I remember a retired professor once telling me that, though I preferred Stevens to Robert Frost — as I do, barely — I would never be able to sustain that preference into old age. I was surprised by this, partly because Stevens’s old-age poetry is vastly superior to Frost’s. I am about the age Stevens was when he published Harmonium: the work he left is a guide to middle age and old age, when time and the seasons, largely an abstraction to the young, become, as Stevens put it, “blooded.” You have to want ordinary life to mean something to understand this work, and it means something only when you see it start to end. Only then do passages such as the following, from “Esthétique du Mal,” published in Transport to Summer (1947), mean what they were meant to mean, however ravishing they may be to readers in their early twenties. Stevens has been contemplating the problem of evil and its absence from thought, “the death of Satan,” and the resulting heedless, unpunished, large-scale evil we see but can do nothing to abate:
One might have thought of sight, but who could think
Of what it sees, for all the ill it sees?

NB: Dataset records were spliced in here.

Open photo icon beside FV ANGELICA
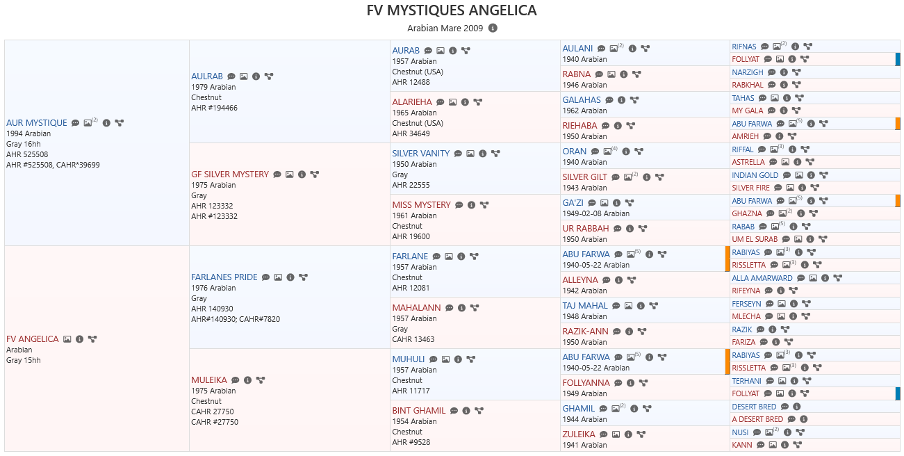The height and width of the screenshot is (456, 904). 67,339
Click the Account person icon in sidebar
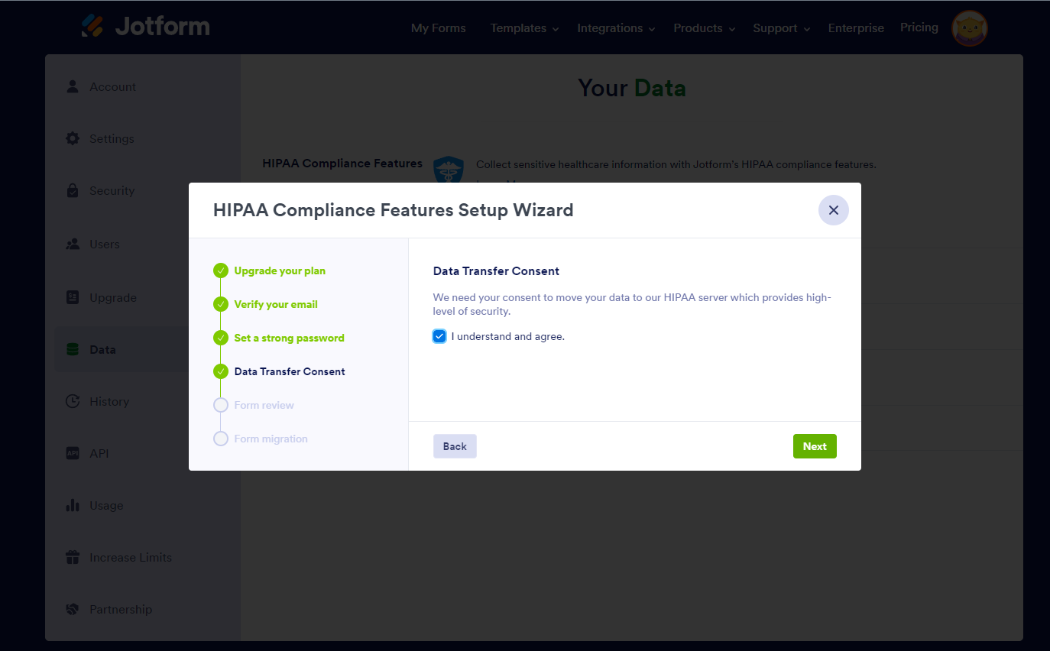 73,86
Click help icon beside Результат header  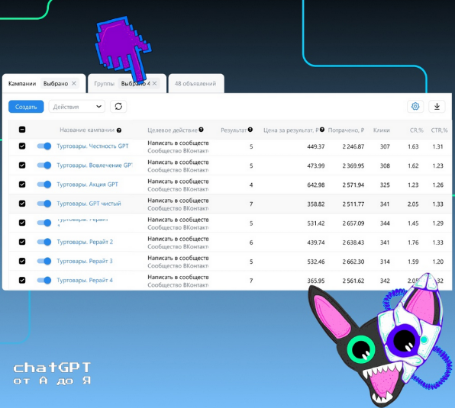coord(250,130)

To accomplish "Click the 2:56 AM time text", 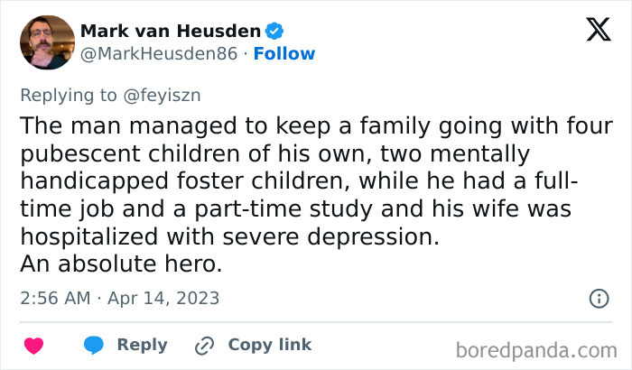I will [56, 298].
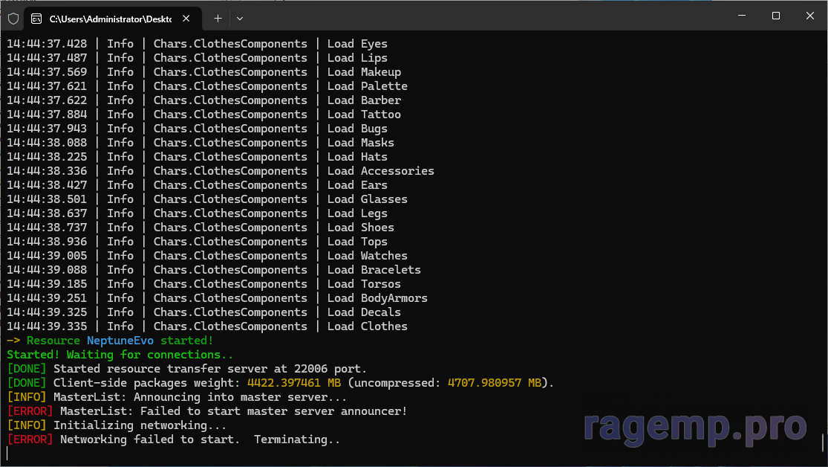Click the command prompt icon on the tab

click(36, 18)
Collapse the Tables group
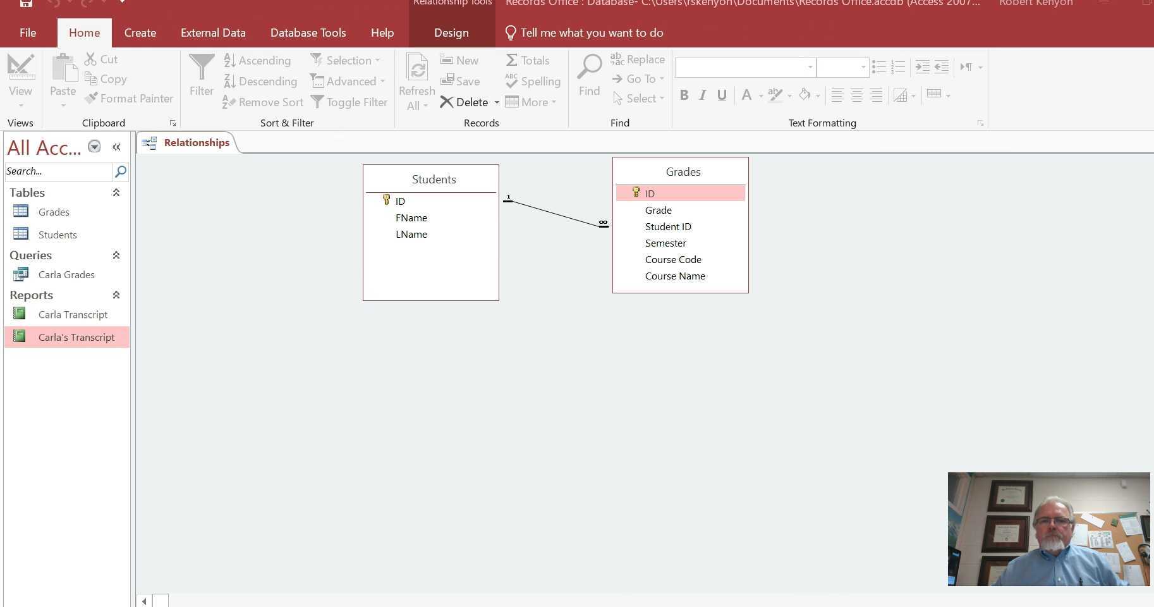The height and width of the screenshot is (607, 1154). pyautogui.click(x=116, y=193)
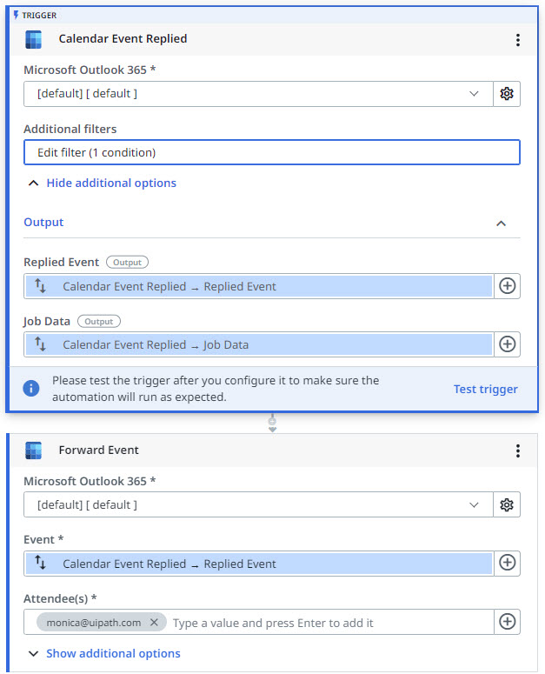Open Forward Event three-dot options menu
Image resolution: width=545 pixels, height=674 pixels.
point(518,450)
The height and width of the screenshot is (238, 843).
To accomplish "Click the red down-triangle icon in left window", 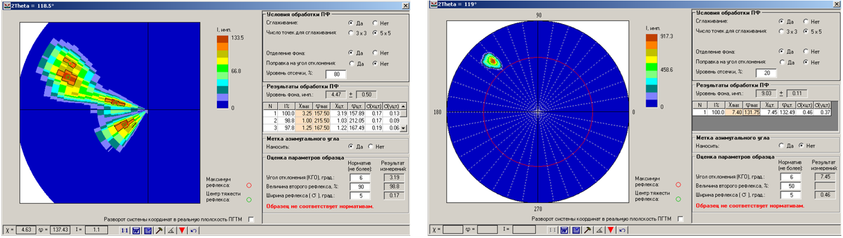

Speech found the ear, for all the evil sound,
But the dark italics it could not propound.
And out of what one sees and hears and out
Of what one feels, who could have thought to make
So many selves, so many sensuous worlds,
As if the air, the mid-day air, was swarming
With the metaphysical changes that occur,
Merely in living as and where we live.
Stevens is rare among poets for having concluded his career, completing the “Grand Poem” he envisioned. “Who could have thought to make / So many selves, so many sensuous worlds”? He had to know that one good answer to his question was, simply, that he had.